Abstract :

A quantum system consisting of multiple subsystems may be in a so called ``entangled'' state, which is inherently non-classical. Quantum entanglement underlies many counter-intuitive properties of quantum mechanics, as well as their information processing applications. While bipartite entanglement is well understood, much less is known about three- or more partite entanglement. A basic question is that of the classification of different ``types'' of entanglement, according to the feasibility of converting one state to another through protocols that disallow quantum communication.

I will present two results on this question. The first shows that the computational problem of deciding the existence of a probabilistic conversion encodes many classical problems, ranging from NP-complete problems, polynomial identity testing to matrix multiplication.
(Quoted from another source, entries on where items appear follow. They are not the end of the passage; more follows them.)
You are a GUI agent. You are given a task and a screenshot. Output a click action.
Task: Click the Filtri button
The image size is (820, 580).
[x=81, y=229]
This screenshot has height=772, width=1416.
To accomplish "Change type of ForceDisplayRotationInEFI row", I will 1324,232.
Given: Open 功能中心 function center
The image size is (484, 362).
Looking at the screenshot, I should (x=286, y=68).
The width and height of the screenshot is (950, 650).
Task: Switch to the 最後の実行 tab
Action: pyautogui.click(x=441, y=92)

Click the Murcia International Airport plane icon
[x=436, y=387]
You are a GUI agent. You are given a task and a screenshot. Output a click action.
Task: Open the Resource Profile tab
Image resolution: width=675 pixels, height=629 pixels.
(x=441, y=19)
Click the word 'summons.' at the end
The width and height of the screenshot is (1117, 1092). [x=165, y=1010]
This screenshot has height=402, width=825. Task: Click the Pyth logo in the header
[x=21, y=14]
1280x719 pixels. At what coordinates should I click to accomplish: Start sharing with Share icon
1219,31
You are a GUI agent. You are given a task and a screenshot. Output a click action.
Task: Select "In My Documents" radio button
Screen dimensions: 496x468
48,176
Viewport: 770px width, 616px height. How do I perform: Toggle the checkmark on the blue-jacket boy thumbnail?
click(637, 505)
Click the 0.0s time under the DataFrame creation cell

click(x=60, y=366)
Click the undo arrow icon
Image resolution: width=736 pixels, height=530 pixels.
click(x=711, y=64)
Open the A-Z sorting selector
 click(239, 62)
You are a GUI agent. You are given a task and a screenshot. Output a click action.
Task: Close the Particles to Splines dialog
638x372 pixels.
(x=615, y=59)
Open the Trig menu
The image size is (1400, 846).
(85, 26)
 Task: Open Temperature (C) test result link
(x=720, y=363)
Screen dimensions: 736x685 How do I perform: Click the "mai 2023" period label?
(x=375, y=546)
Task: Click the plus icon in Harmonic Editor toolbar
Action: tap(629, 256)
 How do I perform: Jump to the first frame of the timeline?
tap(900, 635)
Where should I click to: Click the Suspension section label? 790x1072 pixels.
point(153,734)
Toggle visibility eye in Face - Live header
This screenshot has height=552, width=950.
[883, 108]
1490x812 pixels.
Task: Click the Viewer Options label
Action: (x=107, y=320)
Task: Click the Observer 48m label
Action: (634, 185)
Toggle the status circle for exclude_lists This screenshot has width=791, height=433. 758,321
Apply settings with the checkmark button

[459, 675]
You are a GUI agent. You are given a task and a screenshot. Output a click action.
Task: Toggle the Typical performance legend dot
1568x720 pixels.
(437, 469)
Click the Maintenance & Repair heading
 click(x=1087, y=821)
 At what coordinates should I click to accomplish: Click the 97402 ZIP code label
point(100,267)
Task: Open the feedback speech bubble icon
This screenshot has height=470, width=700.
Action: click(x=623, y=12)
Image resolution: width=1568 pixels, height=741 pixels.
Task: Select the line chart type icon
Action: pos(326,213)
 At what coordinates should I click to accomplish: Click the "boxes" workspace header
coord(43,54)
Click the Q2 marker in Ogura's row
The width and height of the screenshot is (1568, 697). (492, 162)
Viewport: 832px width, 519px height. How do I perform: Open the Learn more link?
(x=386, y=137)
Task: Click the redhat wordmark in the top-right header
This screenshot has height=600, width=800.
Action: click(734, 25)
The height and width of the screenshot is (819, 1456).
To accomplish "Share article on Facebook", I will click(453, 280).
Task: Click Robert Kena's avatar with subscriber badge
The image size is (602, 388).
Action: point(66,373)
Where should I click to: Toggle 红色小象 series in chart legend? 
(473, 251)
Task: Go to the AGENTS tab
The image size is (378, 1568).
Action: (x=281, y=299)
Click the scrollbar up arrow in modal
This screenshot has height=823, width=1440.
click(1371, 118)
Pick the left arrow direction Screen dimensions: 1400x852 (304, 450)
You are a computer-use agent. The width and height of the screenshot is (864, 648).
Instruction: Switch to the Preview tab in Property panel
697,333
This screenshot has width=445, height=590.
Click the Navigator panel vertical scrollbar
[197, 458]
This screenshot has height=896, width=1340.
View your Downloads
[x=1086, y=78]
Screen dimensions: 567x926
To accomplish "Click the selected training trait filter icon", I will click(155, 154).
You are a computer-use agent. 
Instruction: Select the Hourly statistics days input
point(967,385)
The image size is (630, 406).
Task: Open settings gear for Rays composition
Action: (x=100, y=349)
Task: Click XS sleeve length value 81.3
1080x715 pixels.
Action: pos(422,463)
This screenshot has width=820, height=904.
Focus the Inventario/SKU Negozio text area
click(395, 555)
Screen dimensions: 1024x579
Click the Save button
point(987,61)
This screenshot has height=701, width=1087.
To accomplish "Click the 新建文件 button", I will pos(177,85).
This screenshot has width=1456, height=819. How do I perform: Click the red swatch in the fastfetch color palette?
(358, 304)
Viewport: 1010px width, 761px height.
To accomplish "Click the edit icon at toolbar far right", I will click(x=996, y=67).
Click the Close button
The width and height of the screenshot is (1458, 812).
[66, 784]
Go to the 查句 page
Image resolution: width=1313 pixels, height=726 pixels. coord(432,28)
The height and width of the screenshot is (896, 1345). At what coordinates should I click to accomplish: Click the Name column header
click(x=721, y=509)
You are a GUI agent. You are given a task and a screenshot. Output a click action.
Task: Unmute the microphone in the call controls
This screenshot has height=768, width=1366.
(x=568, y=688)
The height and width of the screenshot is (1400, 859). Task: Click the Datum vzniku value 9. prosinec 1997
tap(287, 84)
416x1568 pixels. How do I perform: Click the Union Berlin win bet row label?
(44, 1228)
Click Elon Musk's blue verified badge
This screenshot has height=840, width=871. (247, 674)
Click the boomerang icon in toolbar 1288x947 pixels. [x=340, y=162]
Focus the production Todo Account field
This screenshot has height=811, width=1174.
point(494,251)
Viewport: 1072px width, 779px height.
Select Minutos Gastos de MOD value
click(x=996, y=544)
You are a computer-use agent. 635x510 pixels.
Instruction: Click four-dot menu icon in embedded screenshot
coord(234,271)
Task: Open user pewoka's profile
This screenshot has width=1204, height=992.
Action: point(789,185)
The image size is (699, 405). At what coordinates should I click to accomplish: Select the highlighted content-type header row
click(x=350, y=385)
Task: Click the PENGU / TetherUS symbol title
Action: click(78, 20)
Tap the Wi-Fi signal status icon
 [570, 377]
The second shows that a maximum entangled state, i.e. a state that can be converted to any other state in the same space, exists if and only if one subsystem has a dimension no less than that of the other subsystems combined. Our results are obtained using connections with tensor rank, which is the smallest number of tensor product elements that linearly express a tensor, and has been studied extensively in algebraic complexity theory.

Joint works with Eric Chitambar and Runyao Duan.

Biography :

Yaoyun Shi received his undergraduate degree from Beijing University in 1997, and his PhD from Princeton University in 2001, both in computer science. After a year of postdoctoral research at California Institute of Technology, he joined University of Michigan, Ann Arbor, as an assistant professor in 2002, and is now an associate professor. His research interests include the theory of computation and quantum information processing.